Dalam diskusi khusus bertajuk ”Peluang dan Tantangan Social Commerce di Era Digital dalam Mendukung Perekonomian Nasional” yang di digelar di Semarang, Rabu (6/12/2023), disebutkan sejumlah gagasan tersebut. Hadir dalam diskusi itu Hanung Harimba Rachman, Deputi Bidang UKM Kementerian Koperasi dan UKM, serta Rifan Ardianto, Direktur Perdagangan melalui Sistem Elektronik dan Perdagangan Jasa Kementerian Perdagangan. Keduanya memaparkan potret pasar digital di Indonesia serta beragam tantangan dan peluangnya.
Baca juga : Tiktok Shop Kembali, Regulasi Perlu Segera Disiapkan
Dalam diskusi itu, turut hadir Roy Wibisono, pemilik Naruna, kafe dan kelas tembikar di Salatiga, Jawa Tengah. Di hadapan puluhan pelaku UMKM di Semarang, Roy menceritakan lika-liku memperjuangkan usaha keramik miliknya yang kini telah merambah pasar luar negeri. Keramik buatannya kini beredar di belasan negara, di antaranya Amerika Serikat, Hong Kong, Singapura, Qatar, dan Arab Saudi. Tak hanya itu, produk UMKM buatan tangan (handmade)itu kini sedang dalam proses menjajaki kerja sama dengan lima negara lain.
Roy meyakinkan para pelaku UMKM yang hadir bahwa usaha kecil pun dapat melakukan ekspansi jika dikelola dengan benar. Teknologi menjadi salah satu kuncinya. ”Jangan takut dan anti terhadap teknologi. Keramik saya dikenal dunia berkat teknologi dan media sosial,” ucapnya.
Roy bercerita, mulanya dirinya menumpang di warung bubur kacang hijau sebelah rumahnya untuk memasarkan produk secara daring (online). Kini usahanya pun telah merambah ke bidang kuliner.
Kisah Roy memantik semangat para pelaku UMKM lain untuk turut beradaptasi terhadap teknologi dan digitalisasi. Para wirausaha yang hadir dan didominasi generasi X itu mengaku cukup kesulitan mengoperasikan teknologi dan media sosial.

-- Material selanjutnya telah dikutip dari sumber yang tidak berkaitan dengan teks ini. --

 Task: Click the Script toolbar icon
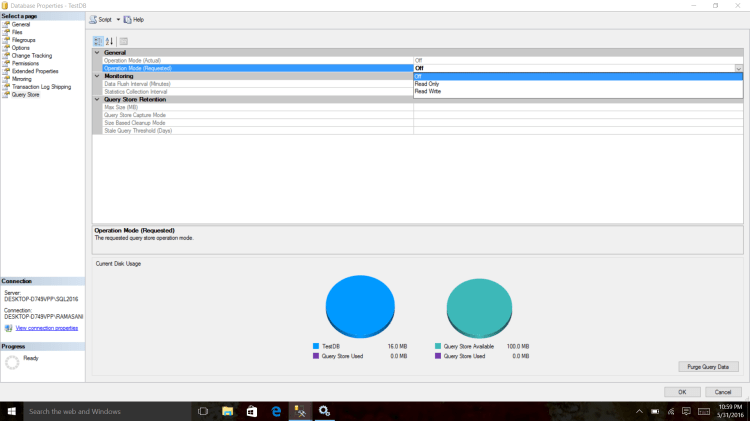pyautogui.click(x=93, y=19)
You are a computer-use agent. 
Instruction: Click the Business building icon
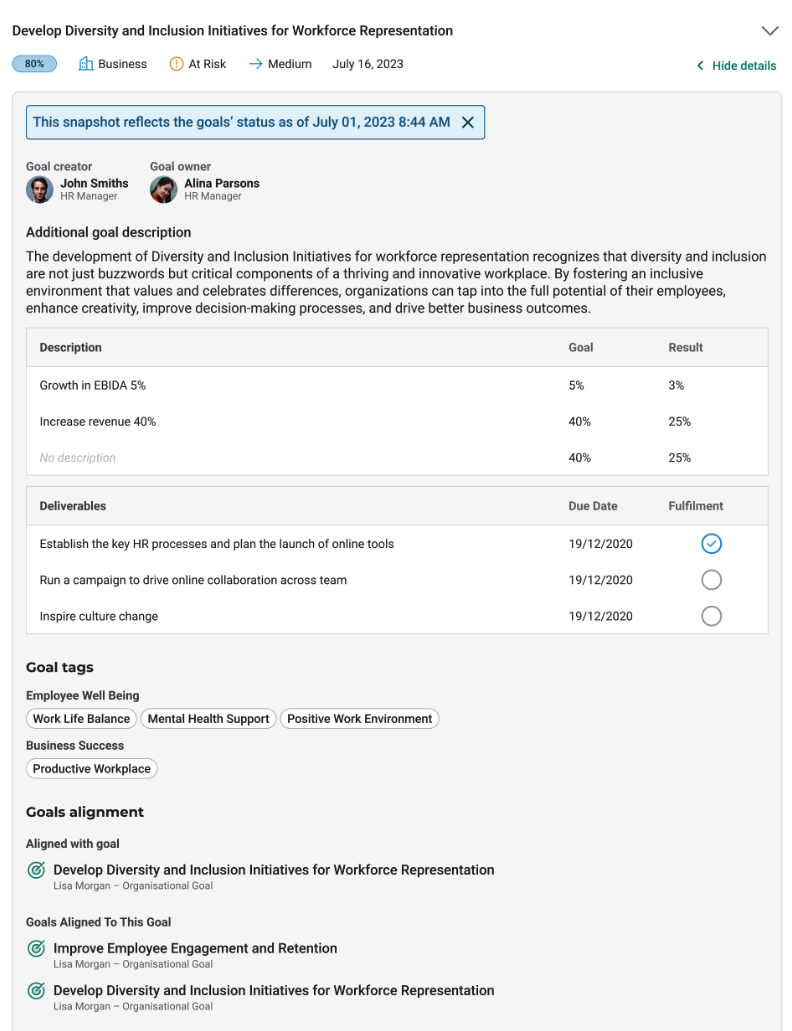(85, 64)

Jika keinginan untuk mengadopsi teknologi tersebut muncul di semua pelaku usaha kecil, tidak mustahil UMKM akan turut berjaya. Sayangnya, hingga saat ini adopsi digitalisasi UMKM di Indonesia masih minim. Hanung dalam paparannya menyebutkan, baru sekitar 22 juta UMKM atau 34 persen dari total UMKM yang sudah go digital. Masih banyak UMKM yang enggan mengembangkan diri melalui digitalisasi. Pemerintah menargetkan jumlahnya dapat bertambah menjadi 30 juta UMKM tahun 2024.
Visi-misi capres
Tantangan digitalisasi sektor UMKM tersebut telah disadari sepenuhnya oleh para calon pemimpin bangsa ini. Indikasinya terlihat dari visi-misi para pasangan calon presiden-calon wakil presiden yang berlaga pada Pemilihan Presiden 2024. Mereka telah memiliki sejumlah rencana terkait digitalisasi UMKM. Dalam draf visi-misi setiap capres-cawapres, tercatat jelas optimisme para calon tersebut untuk meningkatkan kelas UMKM Indonesia.
Pasangan capres-cawapres nomor urut 1, Anies Baswedan-Muhaimin Iskandar, bertekad untuk mendorong pemanfaatan e-commerce dan teknologi informasi oleh UMKM. Pasangan nomor urut 2, Prabowo Subianto-Gibran Rakabuming Raka, pun menawarkan digitalisasi UMKM serta holding pembiayaan ultramikro, seperti program PNM Mekaar. Adapun pasangan nomor urut 3, Ganjar Pranowo-Mahfud MD, mengagendakan peningkatan peran pelaku usaha dan produk domestik dalam aktivitas ekonomi digital. Tak terkecuali e-commerce untuk mendukung perkembangan UMKM lokal.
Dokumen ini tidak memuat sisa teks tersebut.